Requirement:
In the entries below, find the line with "Where should I click to: Toggle" and the line with "Task: Click the Aplicar". Return those two lines and all lines between them, exactly.

Data for the task:
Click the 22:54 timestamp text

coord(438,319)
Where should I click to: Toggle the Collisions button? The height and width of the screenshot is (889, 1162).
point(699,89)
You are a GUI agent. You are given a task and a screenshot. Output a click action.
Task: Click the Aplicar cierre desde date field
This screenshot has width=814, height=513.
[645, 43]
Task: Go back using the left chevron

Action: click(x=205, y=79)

--

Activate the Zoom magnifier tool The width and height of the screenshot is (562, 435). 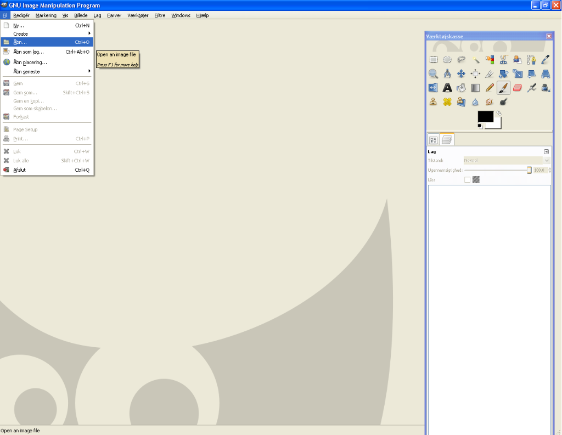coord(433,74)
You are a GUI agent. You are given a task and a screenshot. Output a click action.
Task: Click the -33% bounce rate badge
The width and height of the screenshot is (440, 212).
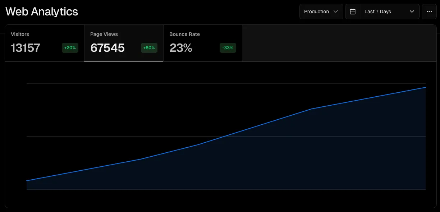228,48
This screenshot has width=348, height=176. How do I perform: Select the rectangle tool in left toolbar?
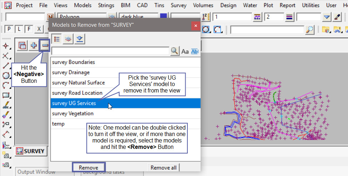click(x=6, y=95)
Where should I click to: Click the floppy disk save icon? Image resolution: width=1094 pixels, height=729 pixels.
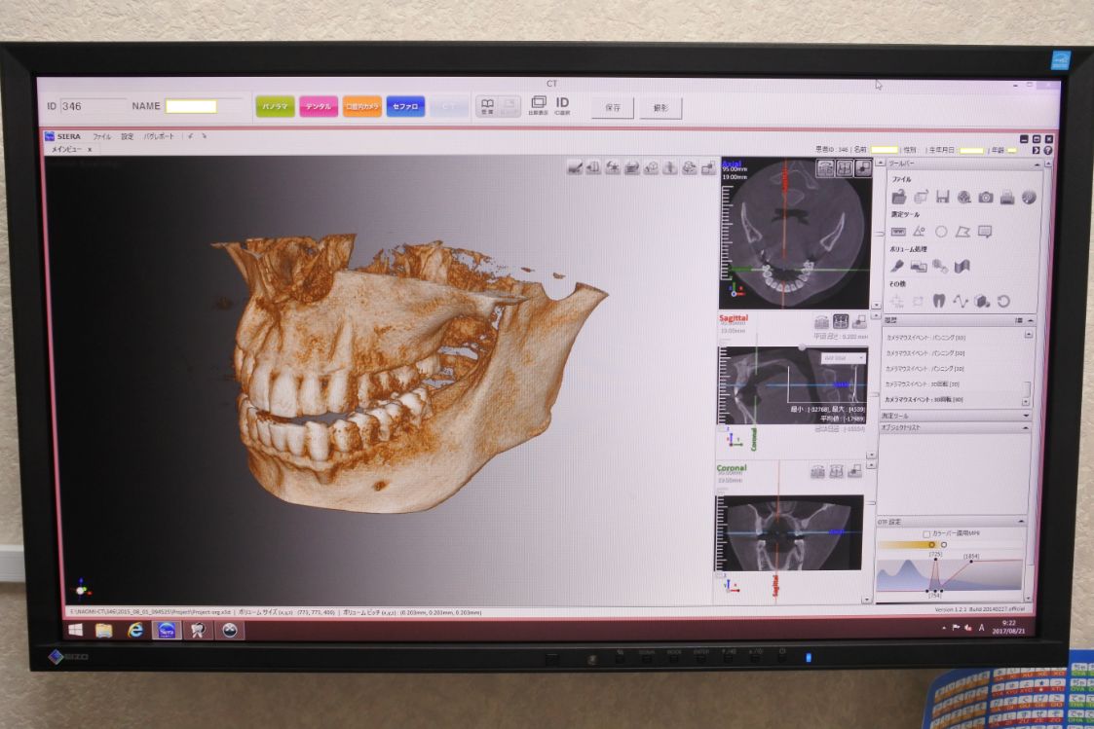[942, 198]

Written solution:
Where should I click to: Toggle the Collisions button? The height and width of the screenshot is (889, 1162).
point(699,89)
You are a GUI agent. You are given a task and a screenshot. Output a click action.
Task: Click the Aplicar cierre desde date field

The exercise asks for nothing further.